| TEXTO FUENTE |
Hagamos un experimento mental: un día se te aparece un genio de la lámpara bastante maligno y te da dos posibles opciones a elegir: 1.- el planeta entero (con todos sus tesoros naturales) será destruido, pero la humanidad entera sobrevivirá en un famoso “planeta B”, donde podrá seguir subsistiendo más o menos con los mismos niveles de prosperidad y comodidad material con los que lo hace hoy en día o: 2.- La madre naturaleza será salva (es decir, el planeta entero y su clima quedarán intactos), pero a cambio de un sacrificio humano colectivo, compuesto por un conglomerado de víctimas extraído de tan sólo los más pobres de la Tierra (es decir, por un 5% de la población mundial actual), pero eso sí: todas las especies animales y vegetales, así como toda paradisíaca locación terrícola será salva al 100%, e incluso será purificada por completo de todo posible vestigio de previa contaminación causada por el hombre.
Tú: ¿por cuál de las dos opciones te inclinarías?

| DATOS PROPORCIONADOS |
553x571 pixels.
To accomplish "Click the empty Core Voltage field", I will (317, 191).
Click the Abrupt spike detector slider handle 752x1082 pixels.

| LAS TAREAS |
1. En el experimento mental, ¿qué significa que la madre naturaleza será salva en la segunda opción? Responde en una a tres oraciones.
2. ¿Cómo resumirías el experimento mental en exactamente dos oraciones?

| SOLUCIONES |
1. Significa que el planeta entero y su clima quedarán intactos. Además, todas las especies animales y vegetales y toda locación paradisíaca se salvarán al 100 %, e incluso quedarán purificadas de todo vestigio de contaminación previa causada por el hombre.

2. Un genio bastante maligno ofrece dos opciones: destruir el planeta entero mientras la humanidad sobrevive en un “planeta B” con niveles de prosperidad y comodidad material parecidos a los actuales, o salvar intactos la naturaleza y el clima a cambio del sacrificio colectivo de los más pobres de la Tierra, un 5 % de la población mundial. Al final se pregunta al lector por cuál de las dos opciones se inclinaría.